— Start of EXERCISE MATERIALS —

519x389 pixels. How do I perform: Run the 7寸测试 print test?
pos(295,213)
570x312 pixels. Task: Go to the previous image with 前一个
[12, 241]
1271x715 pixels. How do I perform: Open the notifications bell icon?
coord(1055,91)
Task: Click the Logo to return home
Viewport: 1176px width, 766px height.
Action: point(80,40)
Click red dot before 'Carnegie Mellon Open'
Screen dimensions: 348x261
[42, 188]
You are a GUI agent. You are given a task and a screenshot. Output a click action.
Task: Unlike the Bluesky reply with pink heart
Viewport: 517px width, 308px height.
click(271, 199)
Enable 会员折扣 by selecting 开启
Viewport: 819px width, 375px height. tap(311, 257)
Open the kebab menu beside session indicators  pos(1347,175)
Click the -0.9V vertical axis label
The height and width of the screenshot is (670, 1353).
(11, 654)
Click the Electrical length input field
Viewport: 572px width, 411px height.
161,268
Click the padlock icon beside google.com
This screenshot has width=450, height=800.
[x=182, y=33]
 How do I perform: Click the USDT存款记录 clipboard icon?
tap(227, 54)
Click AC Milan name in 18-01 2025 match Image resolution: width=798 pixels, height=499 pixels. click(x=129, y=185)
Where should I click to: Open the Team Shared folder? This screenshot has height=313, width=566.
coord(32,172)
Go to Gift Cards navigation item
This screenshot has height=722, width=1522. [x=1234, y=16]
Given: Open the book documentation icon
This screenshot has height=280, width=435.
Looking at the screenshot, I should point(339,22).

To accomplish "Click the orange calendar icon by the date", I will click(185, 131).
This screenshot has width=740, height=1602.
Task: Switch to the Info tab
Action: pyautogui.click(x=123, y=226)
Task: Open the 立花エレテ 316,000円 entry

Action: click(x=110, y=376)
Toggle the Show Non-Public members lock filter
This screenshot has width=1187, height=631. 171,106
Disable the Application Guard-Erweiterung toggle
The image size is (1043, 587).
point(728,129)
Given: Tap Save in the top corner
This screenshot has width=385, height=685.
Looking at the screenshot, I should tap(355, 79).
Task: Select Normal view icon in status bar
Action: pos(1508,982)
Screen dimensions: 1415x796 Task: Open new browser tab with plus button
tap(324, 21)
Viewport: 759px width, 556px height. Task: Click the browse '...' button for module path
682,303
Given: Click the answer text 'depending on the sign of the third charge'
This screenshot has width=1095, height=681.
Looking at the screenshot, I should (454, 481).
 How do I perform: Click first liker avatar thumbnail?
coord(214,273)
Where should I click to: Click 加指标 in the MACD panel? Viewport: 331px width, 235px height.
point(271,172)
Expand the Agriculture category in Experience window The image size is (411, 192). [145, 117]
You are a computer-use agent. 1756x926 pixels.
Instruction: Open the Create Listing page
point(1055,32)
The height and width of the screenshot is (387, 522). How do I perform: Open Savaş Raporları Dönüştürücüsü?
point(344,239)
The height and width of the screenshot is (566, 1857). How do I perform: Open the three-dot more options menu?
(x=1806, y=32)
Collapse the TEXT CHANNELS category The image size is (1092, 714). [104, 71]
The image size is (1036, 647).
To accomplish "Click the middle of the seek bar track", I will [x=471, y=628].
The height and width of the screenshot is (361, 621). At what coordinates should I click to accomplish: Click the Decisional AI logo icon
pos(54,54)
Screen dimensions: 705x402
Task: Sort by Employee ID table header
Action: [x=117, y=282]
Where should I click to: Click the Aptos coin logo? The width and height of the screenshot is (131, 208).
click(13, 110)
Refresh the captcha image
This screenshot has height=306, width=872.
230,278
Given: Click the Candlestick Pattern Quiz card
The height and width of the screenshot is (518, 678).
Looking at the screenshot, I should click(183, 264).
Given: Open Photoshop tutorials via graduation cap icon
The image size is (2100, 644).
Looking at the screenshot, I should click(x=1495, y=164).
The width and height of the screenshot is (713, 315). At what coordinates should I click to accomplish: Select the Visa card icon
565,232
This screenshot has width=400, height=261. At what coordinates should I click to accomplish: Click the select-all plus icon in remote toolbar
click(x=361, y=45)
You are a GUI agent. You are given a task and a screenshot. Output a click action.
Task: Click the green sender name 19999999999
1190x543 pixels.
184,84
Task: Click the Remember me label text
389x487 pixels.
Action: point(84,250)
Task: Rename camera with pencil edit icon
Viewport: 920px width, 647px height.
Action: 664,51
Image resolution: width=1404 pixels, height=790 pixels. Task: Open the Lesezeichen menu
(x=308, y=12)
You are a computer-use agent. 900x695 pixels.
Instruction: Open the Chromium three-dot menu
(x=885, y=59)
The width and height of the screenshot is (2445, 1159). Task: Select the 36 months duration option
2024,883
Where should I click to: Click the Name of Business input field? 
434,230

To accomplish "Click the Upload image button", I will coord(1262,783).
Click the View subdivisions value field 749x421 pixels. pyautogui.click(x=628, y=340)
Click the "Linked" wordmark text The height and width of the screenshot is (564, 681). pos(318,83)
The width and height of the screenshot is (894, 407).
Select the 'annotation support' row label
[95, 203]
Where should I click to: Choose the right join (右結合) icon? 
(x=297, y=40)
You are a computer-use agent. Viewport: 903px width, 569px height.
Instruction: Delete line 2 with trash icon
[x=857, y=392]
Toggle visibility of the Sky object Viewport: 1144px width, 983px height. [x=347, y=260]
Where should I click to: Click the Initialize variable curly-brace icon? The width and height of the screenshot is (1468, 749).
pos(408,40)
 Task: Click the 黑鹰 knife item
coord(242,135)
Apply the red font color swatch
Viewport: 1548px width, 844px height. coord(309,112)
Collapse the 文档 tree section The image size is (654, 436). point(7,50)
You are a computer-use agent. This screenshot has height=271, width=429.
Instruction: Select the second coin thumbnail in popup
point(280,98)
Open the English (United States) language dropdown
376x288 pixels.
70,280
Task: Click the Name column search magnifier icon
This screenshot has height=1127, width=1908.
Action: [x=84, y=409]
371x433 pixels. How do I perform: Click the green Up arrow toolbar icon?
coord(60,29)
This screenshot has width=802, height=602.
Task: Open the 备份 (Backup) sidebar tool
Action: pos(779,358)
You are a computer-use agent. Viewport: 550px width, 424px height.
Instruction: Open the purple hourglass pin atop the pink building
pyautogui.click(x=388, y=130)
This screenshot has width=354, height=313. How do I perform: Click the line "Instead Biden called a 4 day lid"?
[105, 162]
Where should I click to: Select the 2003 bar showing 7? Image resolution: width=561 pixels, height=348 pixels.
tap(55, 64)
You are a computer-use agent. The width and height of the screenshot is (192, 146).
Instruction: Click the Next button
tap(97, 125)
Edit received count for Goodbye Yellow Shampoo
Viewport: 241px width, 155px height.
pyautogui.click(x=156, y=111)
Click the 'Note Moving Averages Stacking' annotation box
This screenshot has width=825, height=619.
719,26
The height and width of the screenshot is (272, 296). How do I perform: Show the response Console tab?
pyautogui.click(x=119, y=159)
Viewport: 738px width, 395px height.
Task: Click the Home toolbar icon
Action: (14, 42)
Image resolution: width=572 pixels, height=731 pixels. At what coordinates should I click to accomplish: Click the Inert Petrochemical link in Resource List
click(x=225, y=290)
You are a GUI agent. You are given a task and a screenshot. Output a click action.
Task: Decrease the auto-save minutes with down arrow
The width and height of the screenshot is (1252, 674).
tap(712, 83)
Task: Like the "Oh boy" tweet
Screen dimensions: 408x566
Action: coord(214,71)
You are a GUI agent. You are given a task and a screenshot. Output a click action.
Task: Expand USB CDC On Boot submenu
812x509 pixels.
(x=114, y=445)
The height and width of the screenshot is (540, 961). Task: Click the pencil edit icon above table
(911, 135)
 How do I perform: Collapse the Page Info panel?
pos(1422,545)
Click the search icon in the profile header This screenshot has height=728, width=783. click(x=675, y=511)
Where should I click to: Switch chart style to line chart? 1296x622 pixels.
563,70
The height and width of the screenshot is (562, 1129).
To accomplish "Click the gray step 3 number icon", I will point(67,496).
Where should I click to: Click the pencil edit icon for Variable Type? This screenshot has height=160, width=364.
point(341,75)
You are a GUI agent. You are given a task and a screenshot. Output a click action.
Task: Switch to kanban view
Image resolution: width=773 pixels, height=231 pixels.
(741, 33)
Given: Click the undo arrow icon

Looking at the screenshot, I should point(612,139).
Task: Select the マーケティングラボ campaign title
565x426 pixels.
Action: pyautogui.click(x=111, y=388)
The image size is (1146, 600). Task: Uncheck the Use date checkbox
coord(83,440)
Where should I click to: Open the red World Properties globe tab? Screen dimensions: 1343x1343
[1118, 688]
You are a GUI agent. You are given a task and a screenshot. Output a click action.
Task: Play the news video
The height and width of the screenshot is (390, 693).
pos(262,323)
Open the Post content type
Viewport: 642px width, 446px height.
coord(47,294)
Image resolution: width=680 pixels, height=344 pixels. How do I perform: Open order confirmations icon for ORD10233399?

— End of EXERCISE MATERIALS —

*INSTRUCTIONS TO FOLLOW*:
Copy out the stretch of records from the line containing "This screenshot has width=354, height=313." through the line containing "pyautogui.click(x=156, y=111)", word for word, with both of those lines included.

*RESULT OF THE TASK*:
This screenshot has width=354, height=313. How do I perform: Click the line "Instead Biden called a 4 day lid"?
[105, 162]
Where should I click to: Select the 2003 bar showing 7? Image resolution: width=561 pixels, height=348 pixels.
tap(55, 64)
You are a computer-use agent. The width and height of the screenshot is (192, 146).
Instruction: Click the Next button
tap(97, 125)
Edit received count for Goodbye Yellow Shampoo
Viewport: 241px width, 155px height.
pyautogui.click(x=156, y=111)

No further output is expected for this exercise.